“最近怎麼沒看你出來?”
維埃裡的襯衫敞到最上方,露出脖頸處的項鍊,裡面精壯的肌肉若隐若現,他靠在酒吧吧台上,扭頭和因紮吉說話。
因紮吉歎了口氣。
“快别說了,”他郁悶,“煩心事多的很。”
維埃裡挑挑眉。
他抓抓脖子,說:“最近又談戀愛了,你女朋友管得嚴?”
因紮吉搖搖頭。
如果真是女朋友倒好了,全意大利的女孩兒都知道他是什麼德行,她們和他交往也都是各取所需、互不傷害,而不是像現在這樣。
——和球隊隊長談戀愛。
這他爹都是些什麼事啊?!
“别為難,”維埃裡又抓抓胸膛,“不喜歡這個女朋友就換……我身上好像被蟲子叮了,皮波,幫我抓一下後背。”
“來了。”
因紮吉放下酒杯。
他走到維埃裡身邊,低頭問:“在哪呢?肩胛骨嗎?”
“對。”
維埃裡點頭,鼻翼微不可查地顫動,讓他吸進身後人的香水味,皮波總是這麼愛噴香水,維埃裡漫無目的地想,但他最近也許真的沒談女朋友,他身上沒有其他女人味。
“好了。

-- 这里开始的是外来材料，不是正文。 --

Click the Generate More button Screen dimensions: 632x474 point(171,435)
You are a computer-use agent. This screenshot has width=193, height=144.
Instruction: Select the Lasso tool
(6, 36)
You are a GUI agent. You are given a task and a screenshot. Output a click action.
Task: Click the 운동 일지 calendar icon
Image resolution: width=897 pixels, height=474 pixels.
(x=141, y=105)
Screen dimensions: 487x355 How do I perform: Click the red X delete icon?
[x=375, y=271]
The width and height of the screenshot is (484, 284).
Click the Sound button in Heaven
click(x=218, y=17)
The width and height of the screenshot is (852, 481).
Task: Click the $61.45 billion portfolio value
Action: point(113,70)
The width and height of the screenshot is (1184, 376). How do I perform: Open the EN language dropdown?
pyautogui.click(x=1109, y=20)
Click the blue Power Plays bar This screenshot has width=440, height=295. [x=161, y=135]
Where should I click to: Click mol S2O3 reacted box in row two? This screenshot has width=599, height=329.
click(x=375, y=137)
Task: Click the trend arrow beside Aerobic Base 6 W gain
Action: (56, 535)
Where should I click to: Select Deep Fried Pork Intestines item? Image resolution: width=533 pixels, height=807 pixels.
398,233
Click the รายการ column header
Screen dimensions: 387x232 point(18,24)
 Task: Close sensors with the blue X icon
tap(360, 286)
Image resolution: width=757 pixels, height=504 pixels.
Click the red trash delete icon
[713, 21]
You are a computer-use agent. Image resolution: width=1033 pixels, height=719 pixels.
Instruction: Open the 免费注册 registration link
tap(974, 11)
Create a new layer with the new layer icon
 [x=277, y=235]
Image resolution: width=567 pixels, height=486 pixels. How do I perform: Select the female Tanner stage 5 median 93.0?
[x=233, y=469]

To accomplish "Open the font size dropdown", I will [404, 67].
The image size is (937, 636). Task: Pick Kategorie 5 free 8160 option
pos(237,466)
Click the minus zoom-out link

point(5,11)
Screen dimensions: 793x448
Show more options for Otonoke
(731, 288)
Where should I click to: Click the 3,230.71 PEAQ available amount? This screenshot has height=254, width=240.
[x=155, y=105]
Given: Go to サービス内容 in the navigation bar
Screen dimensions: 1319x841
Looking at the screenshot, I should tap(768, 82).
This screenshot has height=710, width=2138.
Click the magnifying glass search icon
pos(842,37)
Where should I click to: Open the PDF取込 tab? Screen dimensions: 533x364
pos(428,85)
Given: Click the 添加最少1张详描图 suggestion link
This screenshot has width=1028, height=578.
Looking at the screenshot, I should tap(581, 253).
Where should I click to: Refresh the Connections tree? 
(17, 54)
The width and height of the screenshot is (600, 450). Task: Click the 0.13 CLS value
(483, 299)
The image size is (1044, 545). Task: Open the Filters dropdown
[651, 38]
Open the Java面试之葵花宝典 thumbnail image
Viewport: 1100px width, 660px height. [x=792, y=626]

”
因紮吉恹恹地松手,“剩下的你自己來。”
維埃裡笑的爽朗,說沒問題。
他拿起酒杯,沖好友擠擠眼:“你剛剛這麼幫我抓癢,記者拍下來肯定又要寫我們兩個有基情——”
“今晚跟我回去住,給記者提供點素材,怎麼樣?”
以往他們兩個之間經常開這種玩笑,因紮吉的反應總是很輕佻,他甚至會用一種近乎調/情的方式和他打趣,說“情侶就該住一起”。
但今天,他沒有。
“我不能。”
因紮吉面色陡然變得嚴肅,“BOBO,抱歉。”
“不能就不能吧,”維埃裡笑意不減,“這麼認真幹嘛?”
“怎麼,真打算和姑娘結婚了?”
“沒有。”因紮吉否認。
他越想越煩躁,最終把酒杯放在吧台上,說:“波波,我有事,先走一步了,你幫我結個賬。”